Sadece futbola değil, sporun birçok dalına ilgi duydum. 10 yılı aşkın bir süre amatör kümelerde futbol oynadım. 10-13 yaşları arasında lisanslı yüzücüydüm. İlköğretim çağında okul voleybol ve hentbol takımlarında oynadım. Okullar arası atletizm yarışmalarında uzun mesafede üçüncülüğüm var. Ortaöğretim çağında masa tenisi ve basketbol oynadım. Lise ve üniversitede okul basketbol takımlarında yer aldım. Sporun birçok dalına emek vererek fiziksel ve zihinsel gelişimime katkı sağladığımı ve iyi bir altyapı edindiğimi düşünüyorum. Sayısal derslerde başarılıydım ve üniversite sınavında Çevre Mühendisliğini kazanmıştım. Ama spora olan düşkünlüğüm nedeniyle Beden Eğitimi Öğretmenliği bölümünü tercih ettim. Yetenek sınavına girdiğimde derece yapan ilk 5 kişi arasında burslu olarak okuma hakkını kazandım.
Hangi mevkide futbol oynamıştınız?
Santrfor olarak başladım, daha sonra stoper oynadım. Hayalimde hep orta saha oynamak vardı ama olmadı. Okulla futbol arasında bir tercih yapmam gerektiğinde babam devreye girdi. Onun da etkisiyle sahanın içinde yönetilen değil de yöneten olmayı tercih ettim ve hakem olmaya karar verdim. Küçükken babamın maçlarını izlerdim zaten. 1997'de futbol oynarken hakem kursuna başladım. Hakemlikte geleceğim olduğu söylenince ağırlığı bu noktaya verdim.
MHK'nın bugünkü yönetimi hakemlerin alt liglerde pişerek gelmesini önemsiyor. Bu açıdan bakıldığında siz kendinizi yeterince tecrübeli görüyor musunuz?
1997'da hakemliğe başladım ve 13 yıldır bu işin içindeyim. 13 yılda hakemliğin sabahını, akşamını, kışını ve yazını yaşadım. Yeterli deneyime ulaştığıma inanıyorum. Hiçbir klasman kategorisini az müsabaka yöneterek ya da 1 sezonda atlamadım. Bank Asya 1. Lig'de 3 sezon kaldım ve orada 26 müsabaka yöneterek Turkcell Süper Lig'e çıktım. 4 yıldır da Süper Lig hakemiyim. Bunun yanında 1 yıldır MHK tarafından mentörlük sistemine dâhil edildim. Talat Tokat Hocamız sadece mentör olarak değil, bir yaşam koçu gibi gelişimime büyük katkı sağlıyor.

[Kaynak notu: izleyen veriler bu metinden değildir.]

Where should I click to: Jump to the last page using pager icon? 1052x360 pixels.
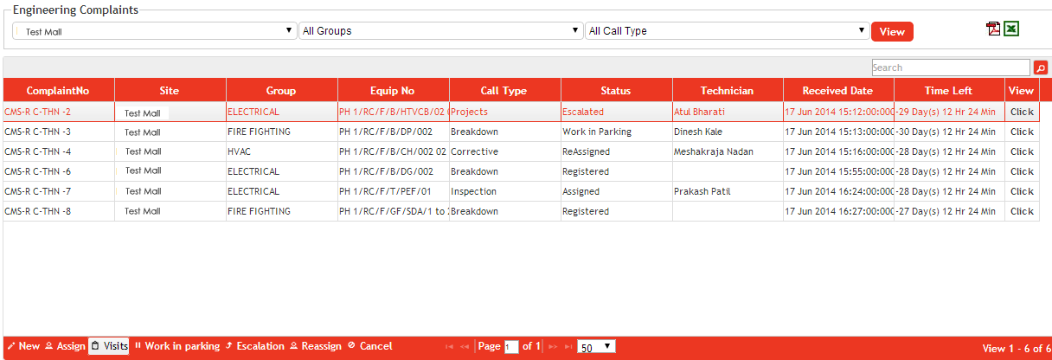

Sezgilerin gücü çok önemli
Hakemlik yaparken futbol oynamış olmanın avantajlarını yaşıyor musunuz?
Gerçekten de futbol oynamış olmak iki iki dört eder gibi net bir avantaj. Futbolcu psikolojisini bilmek, yaşamak, empati kurabilmek, futbolcu gibi düşünebilmek saha içinde hakem için büyük bir artı. Hakemlikte kuralların yanı sıra oyunun yönetimi çok önemli. Oyunu yönetirken bazen sezgilerinize ihtiyaç duyarsınız. Sezgileriniz ne kadar güçlü olursa daha az hatayla maç yönetme şansına sahip olursunuz. Bu noktada da futbol oynamış olmanız devreye girer.
Kuralların yanında oyunun yönetiminden bahsettiniz. Bu oyunu yönetme kavramını biraz açar mısınız?
Oyunun yönetimi, futbolcu gibi düşünebilmek, yeri geldiği zaman gülebilmek, yeri geldiğinde beden dilinizle kızabilmek, yeri geldiği zaman oyuncuyla ilişki kurabilmek, ondan saygı beklemek ama yeri geldiğinde ona saygı göstermek olarak özetlenebilir.
Bu düzeye gelirken hangi özellikleriniz sizi ön plana çıkardı?
İl hakemliğinde amatör müsabaka yönetirken de klasman hakemi olarak alt liglerde görev yaparken de 4 yıldır Süper Lig'de düdük çalarken de her müsabakama bir derbi yönetiyormuşçasına istekli ve inançlı çıkıyorum. Özgüveni ve özsaygısı yüksek bir kişiliğe sahibim. Sezgilerime güveniyorum. Fiziksel yeterliliğim üst düzeyde. Futbol dalında ihtisaslaşmam, antrenörlük ve antrenman bilgisi eğitimi almam ve bu eğitim sürecini hakemlikle birlikte yürütmem sanırım avantajlarım oldu.
Antrenman bilgisi eğitimi aldığınızı söylediniz. Hakemlikte bu bilgi işinize nasıl yarıyor?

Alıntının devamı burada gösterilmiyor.